═══ TEXTE FOURNI ═══

La relation de cette affaire a surtout pour intérêt de rappeler qu'aucune rémunération, sous quelque forme que ce soit, et aucun remboursement de frais n’est dû aux personnes qui ont entrepris ou se sont prêtées aux opérations de recherches d'héritiers sans avoir été préalablement mandatées à cette fin dans les conditions d la loi. 

Monsieur G B est décédé le […] à l’hôtel des Carrières à Neuilly-Plaisance laissant pour lui succéder trois enfants Y, Z et E B ainsi que H I, sa petite-fille venant en représentation de son fils G B lui-même décédé en novembre 2001.

Le 10 mai 2010, M. J D, exploitant de cet hôtel et disant ne pas connaître la famille du défunt permettant de régulariser la somme de 450 euro due par ce dernier, a mandaté la société Etude généalogique des pyramides pour retrouver ses héritiers.

M. Y B et Mme Z B épouse X ont conclu chacun avec cette société un contrat de révélation de succession respectivement les 31 juillet 2010 et 18 juillet 2010.

Mme E B n’a pas répondu à la lettre recommandée avec avis de réception qui lui a été adressée par cette étude le 9 novembre 2010.

L’office notarial chargé du règlement de la succession de G B par Mme E B, disant avoir constaté l’interrogation du fichier des dernières volontés relatif à la personne décédée par la société Etude généalogique des pyramides, lui a écrit le 8 décembre 2010 afin de connaître l’identité de son mandant ainsi que l’état d’avancement de ses recherches puis, à défaut de réponse de sa part, a fait appel à la société de généalogie Coutot-C le 12 janvier 2011 pour établir l’entière et exacte succession.

M. Y B, Mme H I et Mme Z B ont conclu respectivement les 14 janvier 2011, 21 janvier 2011 et 31 janvier 2011 un contrat de justification de droits dans une succession avec la société Coutot-C puis ont chacun signé une procuration au profit de cette société afin qu’elle recueille et liquide la succession du défunt.

Informée de l’intervention d’un autre généalogiste par une lettre de la société Coutot-C en date du 8 mars 2011, la société Etude généalogique des pyramides a vainement protesté auprès du notaire.

═══ JEU D'ENREGISTREMENTS ═══

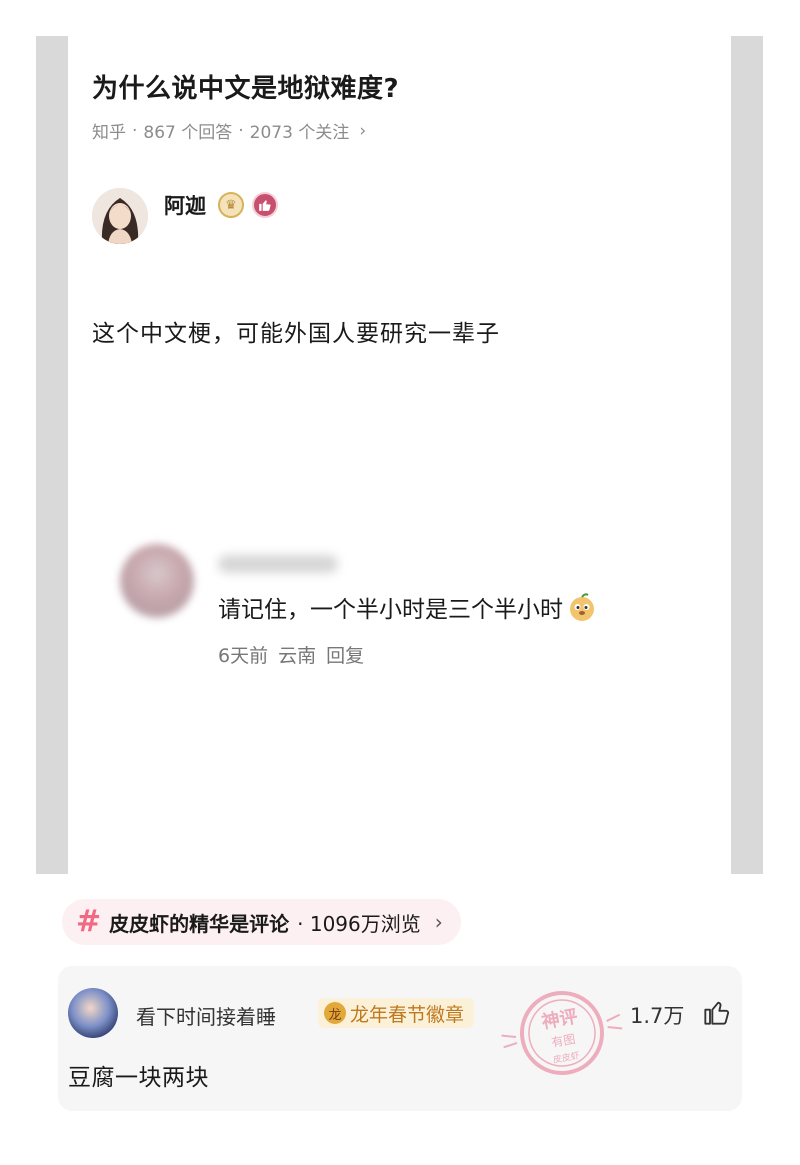  I want to click on hash-icon: #, so click(89, 922). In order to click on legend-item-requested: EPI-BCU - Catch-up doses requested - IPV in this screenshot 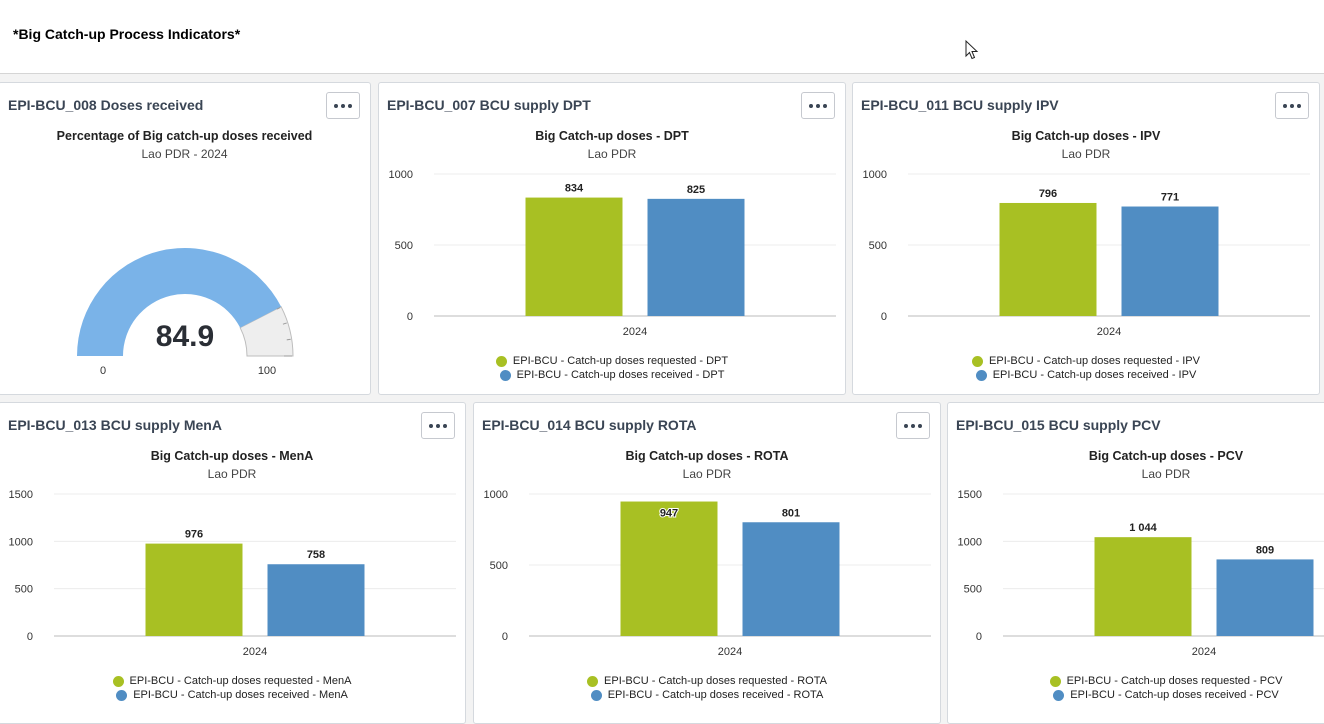, I will do `click(1086, 361)`.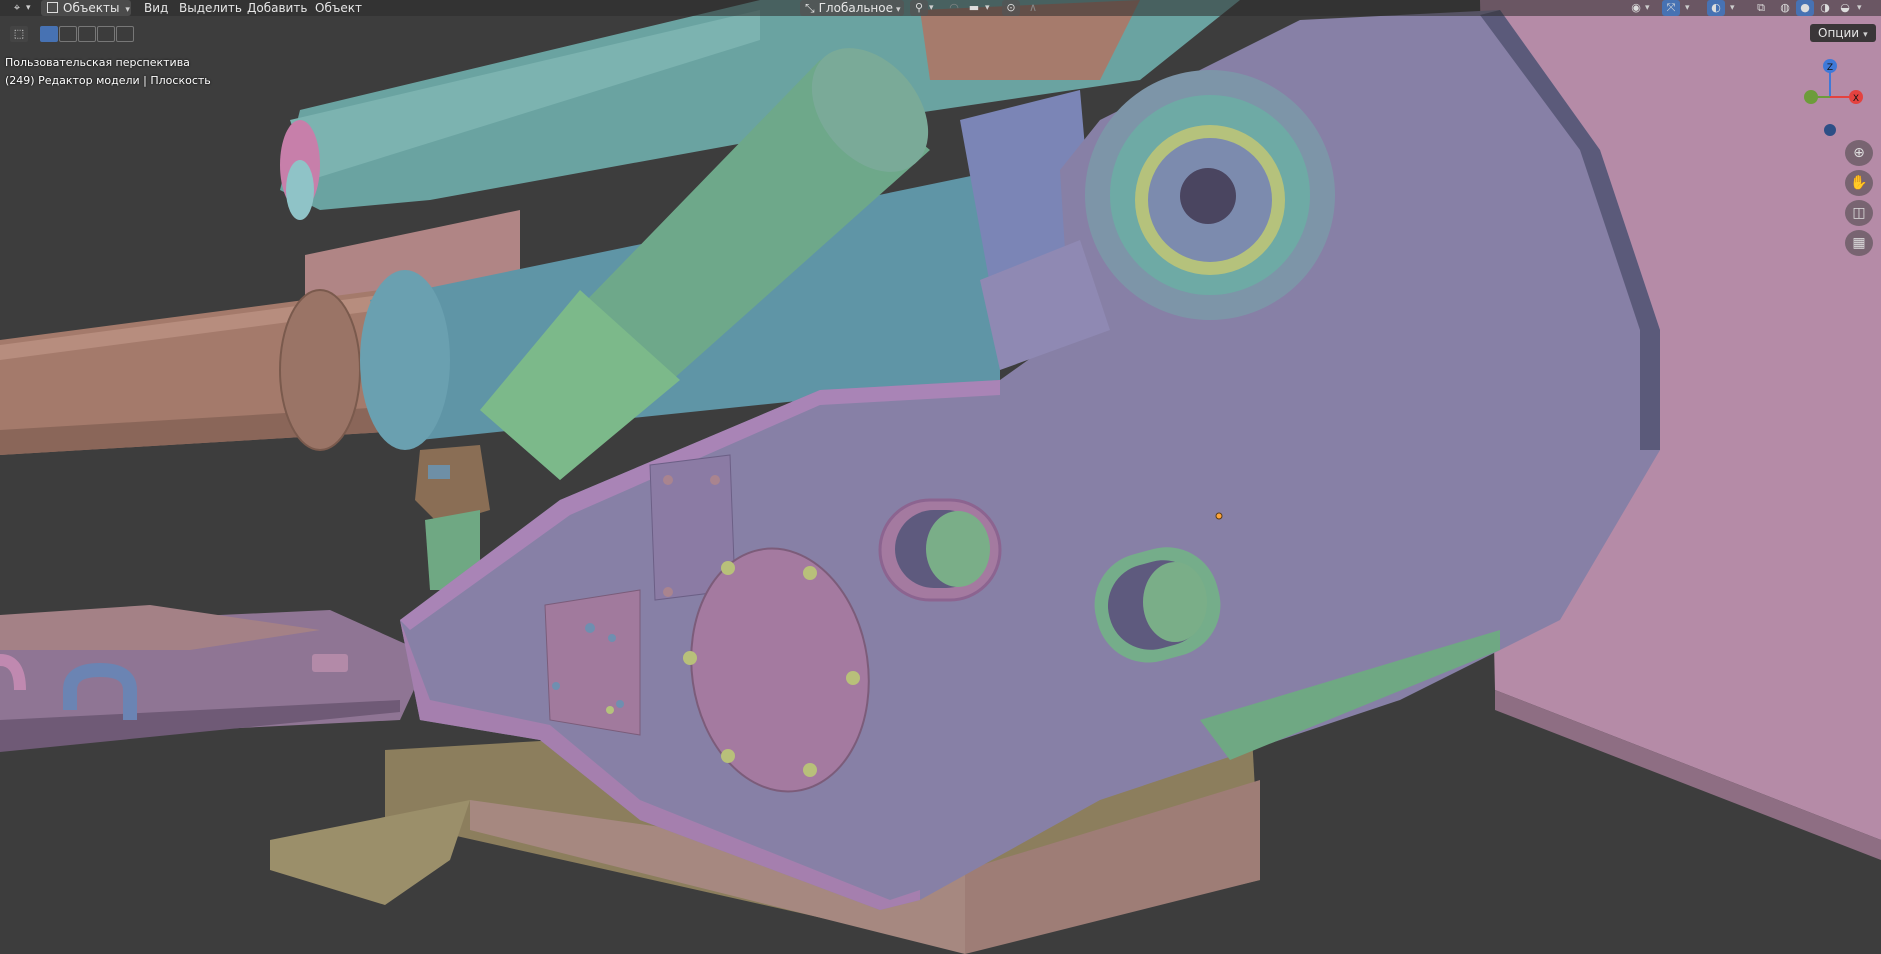  What do you see at coordinates (68, 34) in the screenshot?
I see `select-mode-extend-icon` at bounding box center [68, 34].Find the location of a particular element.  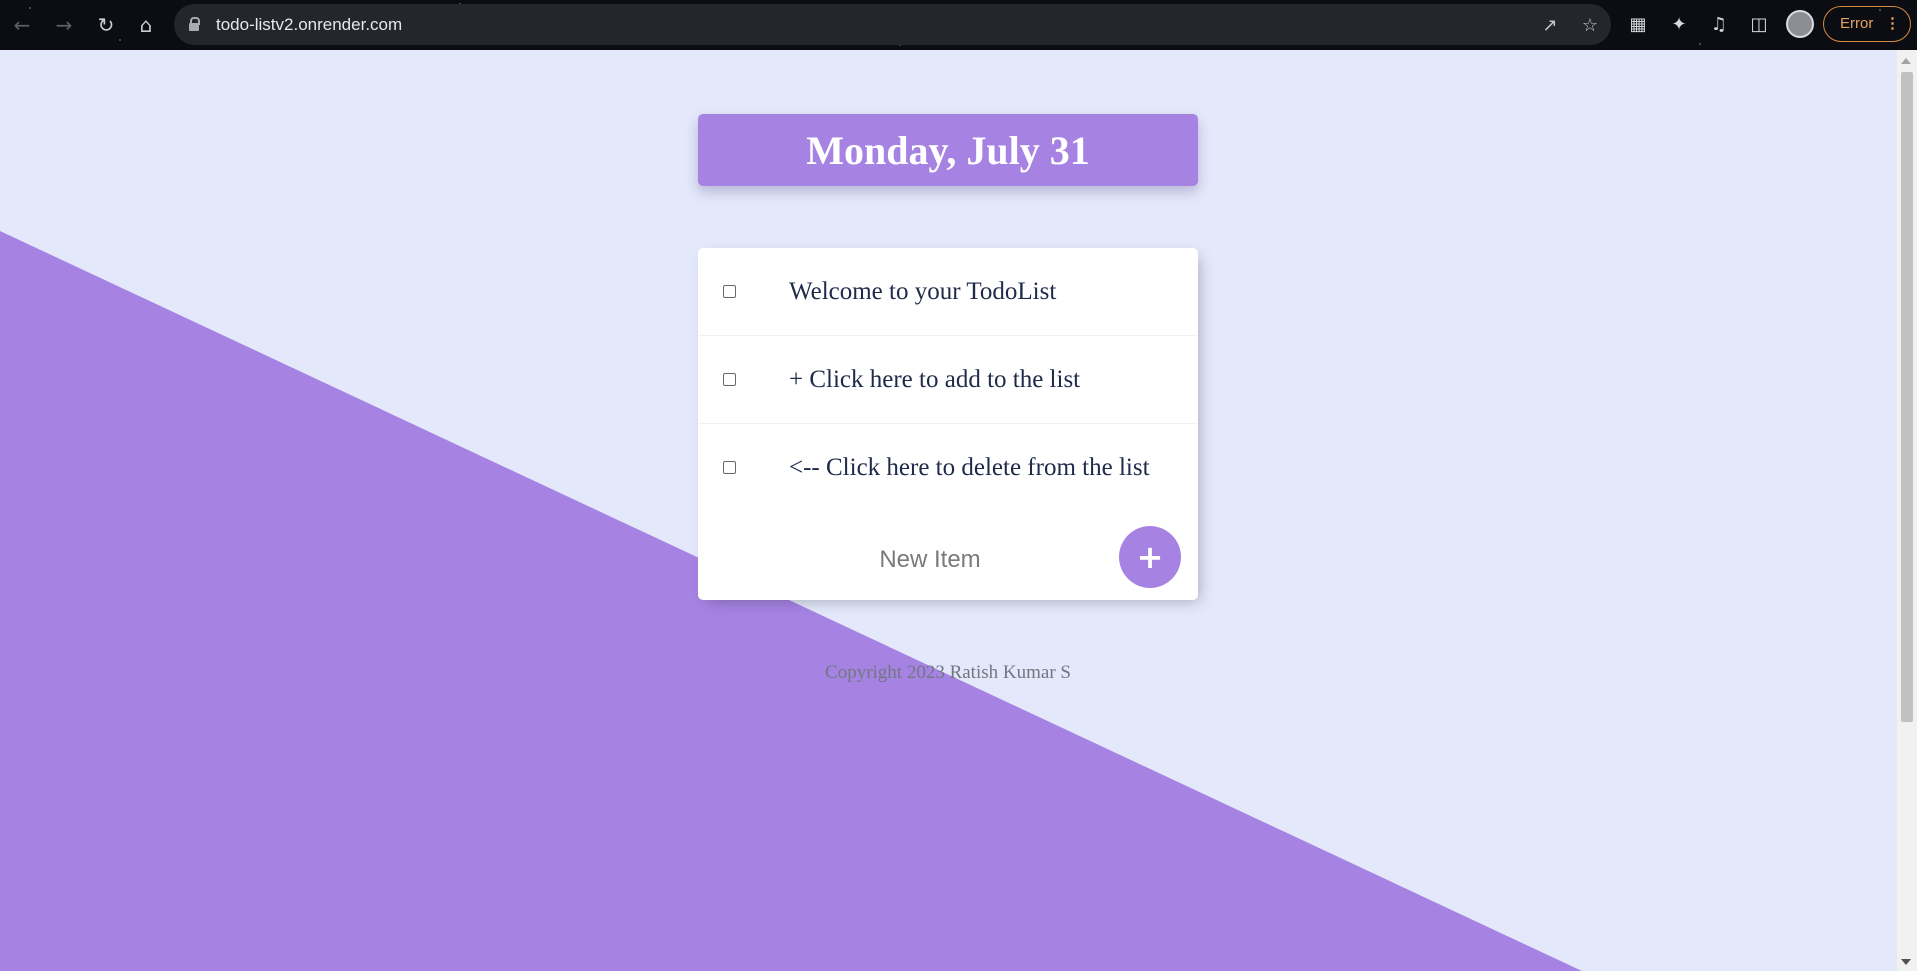

scroll-up-arrow-icon is located at coordinates (1906, 61).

═══

**À COMPLÉTER:**
1 > D'après le texte sur la recherche d'héritiers, combien le défunt devait-il à l'exploitant de l'hôtel ?
2 > Dans le texte sur la recherche d'héritiers, résumez sous forme de liste le paragraphe qui commence par « L’office notarial chargé du règlement », sans perdre ses faits principaux.
3 > Poursuivez le texte sur la recherche d'héritiers à partir de sa dernière phrase.
Ces enregistrements viennent d'une autre source.

**RÉPONSES NUMÉROTÉES:**
1 > 450 euros.

2 >
- L'office notarial règle la succession de G B pour le compte de Mme E B.
- Il dit avoir constaté que la société Etude généalogique des pyramides avait interrogé le fichier des dernières volontés concernant le défunt.
- Le 8 décembre 2010, il écrit à cette société pour connaître l'identité de son mandant et l'état de ses recherches.
- Sans réponse de sa part, il fait appel le 12 janvier 2011 à la société de généalogie Coutot-C pour établir l'entière et exacte succession.

3 >
Prétendant ne pas avoir reçu la lettre du notaire du 8 décembre 2010 et être victime du comportement de la société Coutot-C, la société Etude généalogique des pyramides a saisi la commission nationale de conciliation de l’union des syndicats de généalogistes professionnels le 10 avril 2014, laquelle a, dans son procès-verbal du 12 juin 2014, pris acte du refus de conciliation de la société Coutot-C et estimé ne pouvoir prendre position sur la réalité de l’intérêtlégitime du mandataire à mandater la société Etude généalogique des pyramides.

C’est dans ce contexte que, par actes d’huissiers de justice des 21 mai, 15 et 30 juin 2015, la société Etude généalogique des pyramides, arguant avoir été évincée et privée de son droit à rémunération, a fait assigner devant le tribunal de grande instance de Paris M. Y B, Mme Z B épouse X, Mme E B, ci-après les consorts B, et la société Coutot-C en paiement de ses honoraires, en règlement de ses dépenses sur le fondement de la gestion d’affaires et en indemnisationde son préjudice moral.

Par jugement du 30 octobre 2017, le tribunal a : débouté la débouté la société Etude généalogique des pyramides de l’ensemble de ses demandes.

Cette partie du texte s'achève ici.